### [Supplied entries]

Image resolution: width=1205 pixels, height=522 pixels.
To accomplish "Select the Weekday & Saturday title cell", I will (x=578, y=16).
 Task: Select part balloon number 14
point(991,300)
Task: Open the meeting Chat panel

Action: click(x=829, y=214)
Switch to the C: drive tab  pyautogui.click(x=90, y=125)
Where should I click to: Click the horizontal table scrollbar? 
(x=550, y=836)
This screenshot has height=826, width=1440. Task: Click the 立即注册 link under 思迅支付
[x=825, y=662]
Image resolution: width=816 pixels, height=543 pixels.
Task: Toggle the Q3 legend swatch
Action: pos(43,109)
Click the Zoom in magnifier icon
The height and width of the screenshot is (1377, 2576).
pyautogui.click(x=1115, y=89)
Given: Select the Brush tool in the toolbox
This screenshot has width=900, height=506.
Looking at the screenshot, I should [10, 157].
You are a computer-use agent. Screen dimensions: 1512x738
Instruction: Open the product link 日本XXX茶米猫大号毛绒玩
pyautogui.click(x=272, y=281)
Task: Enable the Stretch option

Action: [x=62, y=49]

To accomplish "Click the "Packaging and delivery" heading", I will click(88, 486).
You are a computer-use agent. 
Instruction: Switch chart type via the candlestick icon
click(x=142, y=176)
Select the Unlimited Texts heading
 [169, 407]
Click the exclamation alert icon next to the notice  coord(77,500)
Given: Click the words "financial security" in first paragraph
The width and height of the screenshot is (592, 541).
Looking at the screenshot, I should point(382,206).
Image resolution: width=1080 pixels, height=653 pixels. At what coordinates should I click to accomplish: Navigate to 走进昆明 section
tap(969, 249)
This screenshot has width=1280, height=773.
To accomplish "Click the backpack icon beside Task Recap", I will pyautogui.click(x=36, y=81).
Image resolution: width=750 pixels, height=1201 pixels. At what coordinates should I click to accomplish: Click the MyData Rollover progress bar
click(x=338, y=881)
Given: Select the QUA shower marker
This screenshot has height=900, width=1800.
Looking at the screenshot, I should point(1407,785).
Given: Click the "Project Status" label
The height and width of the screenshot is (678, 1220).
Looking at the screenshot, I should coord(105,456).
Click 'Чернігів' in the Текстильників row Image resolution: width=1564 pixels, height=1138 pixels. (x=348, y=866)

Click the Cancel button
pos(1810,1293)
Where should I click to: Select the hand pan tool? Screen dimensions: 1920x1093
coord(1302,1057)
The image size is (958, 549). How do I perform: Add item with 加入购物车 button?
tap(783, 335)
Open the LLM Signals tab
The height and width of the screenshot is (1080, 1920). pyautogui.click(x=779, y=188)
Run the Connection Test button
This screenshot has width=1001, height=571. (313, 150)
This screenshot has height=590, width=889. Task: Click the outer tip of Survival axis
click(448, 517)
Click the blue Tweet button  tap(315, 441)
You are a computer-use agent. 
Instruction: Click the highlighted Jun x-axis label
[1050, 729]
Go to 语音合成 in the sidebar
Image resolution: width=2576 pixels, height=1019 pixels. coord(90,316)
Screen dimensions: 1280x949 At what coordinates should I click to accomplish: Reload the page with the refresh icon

### [Exercise]
Please update the material starting with the line that contains "Given: Click the words" and going on through the line that contains "pos(1810,1293)", changing "Given" to "Prompt" and leaving everything else as it is.

### [Result]
Prompt: Click the words "financial security" in first paragraph
The width and height of the screenshot is (592, 541).
Looking at the screenshot, I should point(382,206).
Image resolution: width=1080 pixels, height=653 pixels. At what coordinates should I click to accomplish: Navigate to 走进昆明 section
tap(969, 249)
This screenshot has width=1280, height=773.
To accomplish "Click the backpack icon beside Task Recap", I will pyautogui.click(x=36, y=81).
Image resolution: width=750 pixels, height=1201 pixels. At what coordinates should I click to accomplish: Click the MyData Rollover progress bar
click(x=338, y=881)
Prompt: Select the QUA shower marker
This screenshot has height=900, width=1800.
Looking at the screenshot, I should point(1407,785).
Prompt: Click the "Project Status" label
The height and width of the screenshot is (678, 1220).
Looking at the screenshot, I should coord(105,456).
Click 'Чернігів' in the Текстильників row Image resolution: width=1564 pixels, height=1138 pixels. (x=348, y=866)

Click the Cancel button
pos(1810,1293)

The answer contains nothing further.